(Collected data entries)
○ ○ ○

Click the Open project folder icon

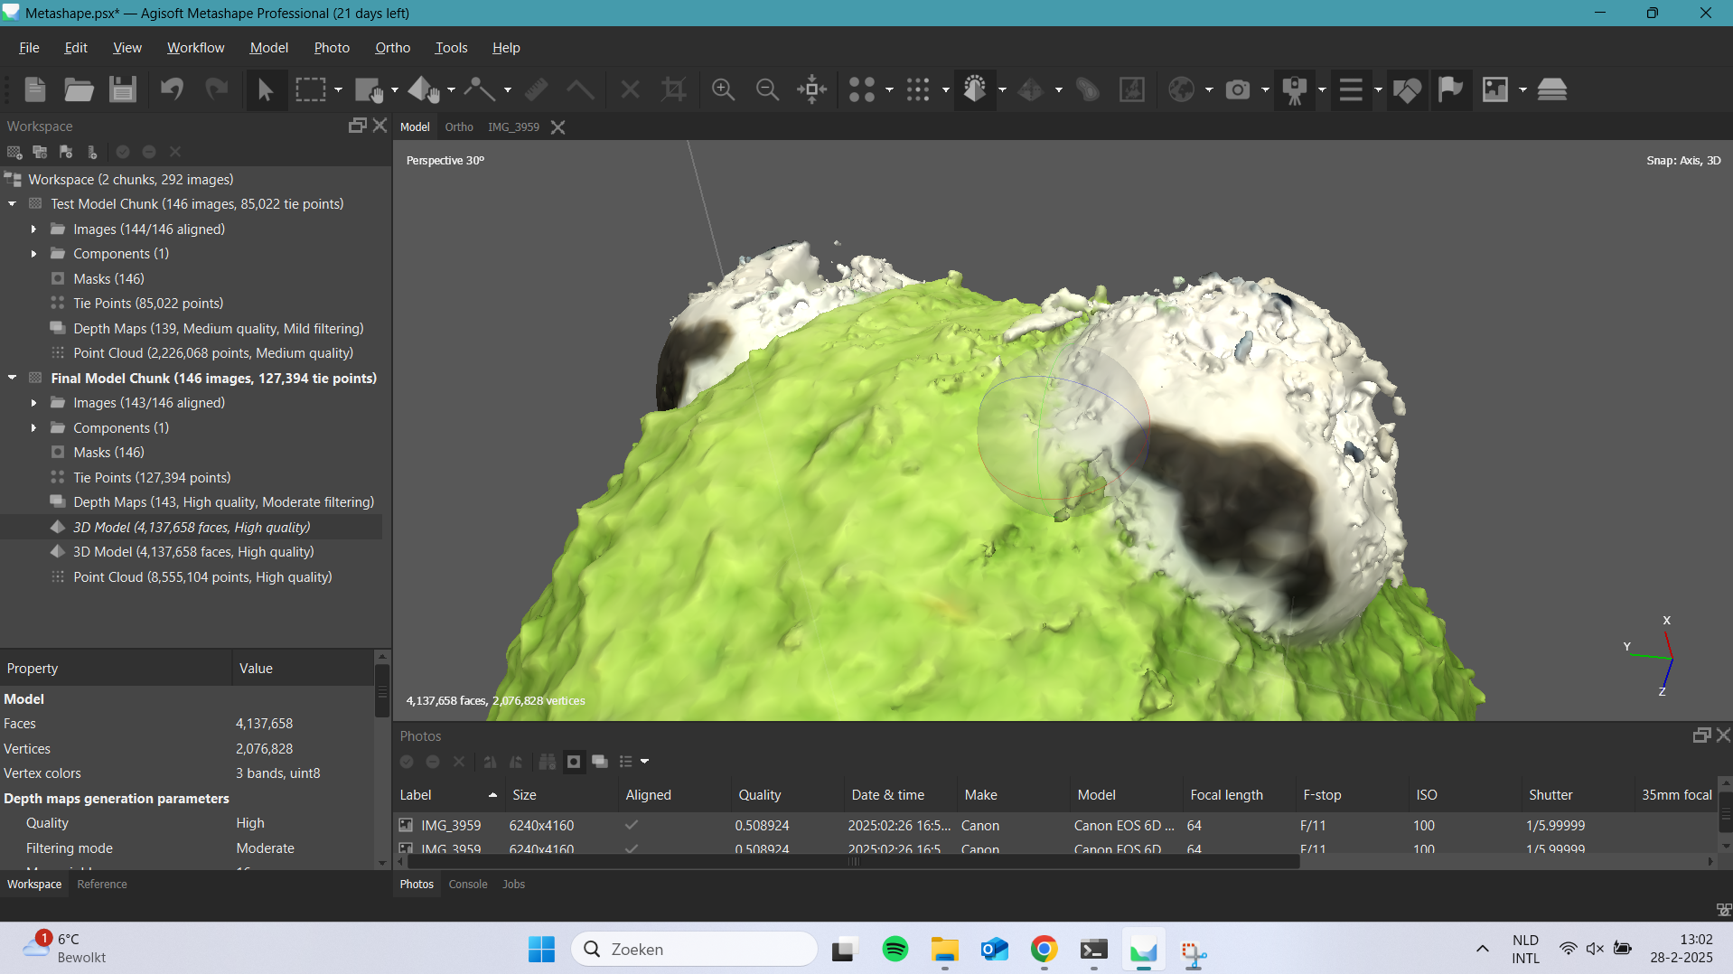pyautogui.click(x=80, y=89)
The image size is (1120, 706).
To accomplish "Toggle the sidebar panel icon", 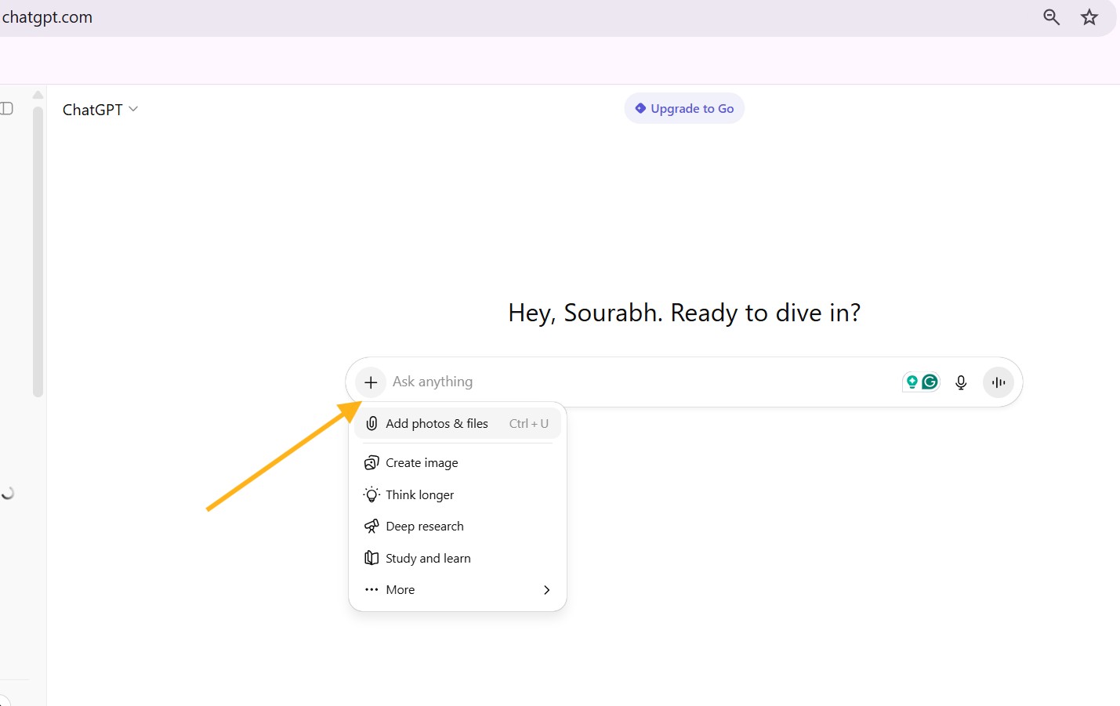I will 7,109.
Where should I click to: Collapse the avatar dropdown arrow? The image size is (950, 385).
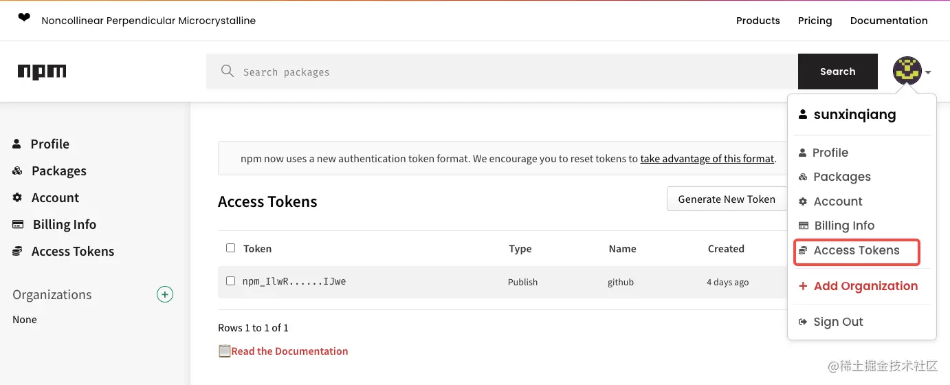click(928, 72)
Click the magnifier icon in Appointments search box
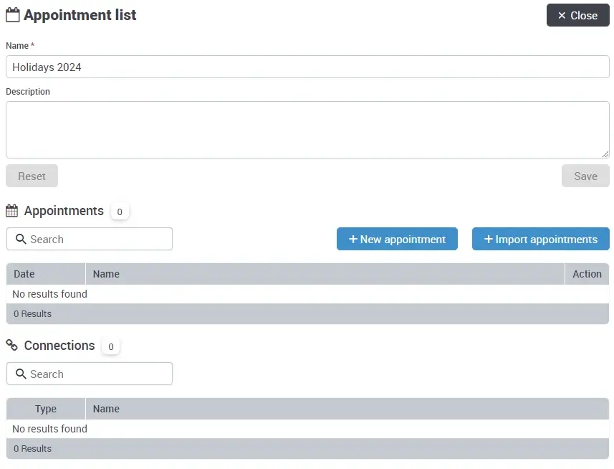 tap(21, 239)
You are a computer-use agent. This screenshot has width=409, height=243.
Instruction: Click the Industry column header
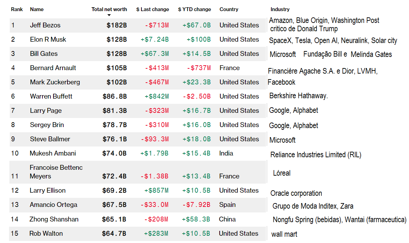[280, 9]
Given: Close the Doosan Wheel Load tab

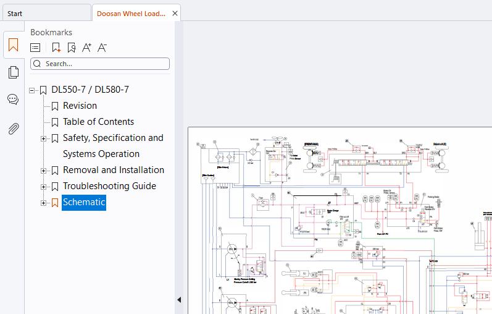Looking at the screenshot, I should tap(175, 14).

○ ○ ○

#### [Work instruction]
Repeat word for word the lines starting at the one with "You are a computer-use" and ending at the final line of the records above, both included; no pictures.

#### [Exercise solution]
You are a computer-use agent. This screenshot has width=409, height=243.
Instruction: Click the Industry column header
[280, 9]
Given: Close the Doosan Wheel Load tab

Looking at the screenshot, I should tap(175, 14).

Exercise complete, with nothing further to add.